Project Summary Hydrogen sulfide (H2S) is a powerful gasotransmitter, which has been shown to possess robust protective effects against ischemia-related injuries in the heart and other organs. Recent innovative studies by the PI and colleagues have identified regulation of endogenous levels of H2S to mediate the cardioprotective effect of phosphodiesterase-5 inhibitor, tadalafil, as well as a potent nitric oxide (NO)-independent guanylate cyclase activator, Cinaciguat, in the mouse heart. More recent studies from the PI's laboratory demonstrated the infarct-sparing and anti-inflammatory benefits of exogenous H2S against ischemia/reperfusion (I/R) injury as well as the role of cystathionine-γ-lyase-driven H2S generation in mediating the cardioprotective effects of gene therapy with protein kinase G. The purpose of this application is to further investigate the novel mechanisms by which H2S attenuates ischemic cardiomyopathy and inflammasome-mediated adverse remodeling in the failing heart. We will test the following hypotheses: 1) To investigate the protective effects of H2S on prevention of adverse remodeling post myocardial infarction (MI) and mitigation of ischemic heart failure. We will study the impact of H2S on LV scar size, function and remodeling. 2) To determine the chronic anti- inflammatory effect of H2S through suppression of NLRP3-inflammasome and the evolution of ischemic cardiomyopathy. 3) To study the role of H2S in attenuation of mitochondrial damage and propagation of inflammatory injury following MI by preserving MAVS and suppressing cofilin-2. These studies will be the first to demonstrate the protective effects of H2S for prevention of adverse remodeling following MI and also its potential therapeutic utility in the failing heart, possibly through attenuation of inflammasome-mediated maladaptive signaling. This is especially novel and the results will have a tremendous impact on further endorsing H2S as a potent therapeutic agent for ischemic heart failure. Moreover, these studies will provide novel mechanistic information by which new synthetic pharmacological agents with precisely controlled H2S release lead to improvement in overall cardiovascular health.

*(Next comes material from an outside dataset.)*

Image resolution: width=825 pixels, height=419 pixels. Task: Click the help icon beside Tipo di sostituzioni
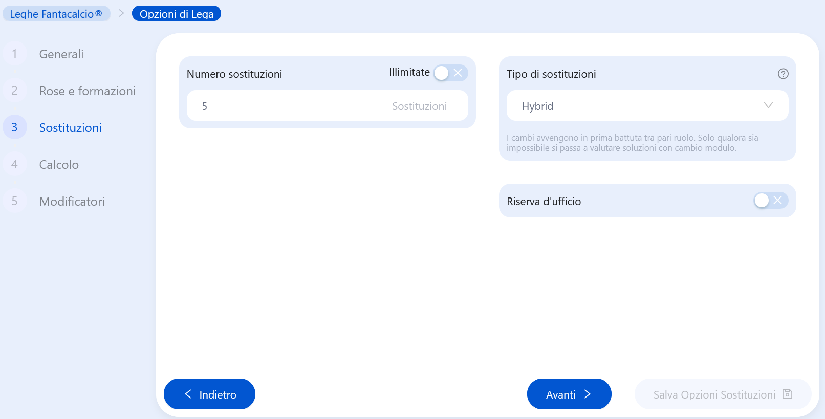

项目概要 硫化氢 (H2S) 是一种强大的气体递质，已被证明具有强大的保护作用 PI 和其他器官最近的创新研究对心脏和其他器官的缺血相关损伤的影响。 同事们已经确定了内源性 H2S 水平的调节来介导心脏保护作用 磷酸二酯酶 5 抑制剂、他达拉非以及有效的一氧化氮 (NO) 独立鸟苷酸环化酶 PI实验室最近的研究证明了这种激活剂Cinaciguat在小鼠心脏中的作用。 外源性 H2S 对缺血/再灌注 (I/R) 损伤的梗塞保留和抗炎作用 以及胱硫醚-γ-裂解酶驱动的 H2S 生成在介导基因心脏保护作用中的作用 蛋白激酶 G 疗法。本申请的目的是通过以下方式进一步研究新机制： H2S 可减轻缺血性心肌病和衰竭中炎症体介导的不良重塑 我们将检验以下假设： 1) 研究 H2S 对预防的保护作用。 心肌梗死（MI）后的不良重塑和缺血性心力衰竭的缓解我们将进行研究。 研究 H2S 对 LV 疤痕大小、功能和重塑的影响 2) 确定慢性抗-。 H2S 通过抑制 NLRP3 炎症小体的炎症作用及其​​进化 3) 研究H2S在减轻线粒体损伤和治疗中的作用。 通过保留 MAVS 和抑制 cofilin-2 来抑制 MI 后炎症损伤的传播。 研究将首次证明 H2S 对预防不良重塑的保护作用 心肌梗死后的治疗效果及其对心脏衰竭的潜在治疗作用，可能是通过减弱 炎症体介导的适应不良信号传导尤其新颖，其结果将产生巨大的影响。 对进一步认可 H2S 作为缺血性心力衰竭的有效治疗剂的影响。 研究将提供新的机制信息，通过这些信息，新的合成药物制剂 精确控制的 H2S 释放可改善整体心血管健康。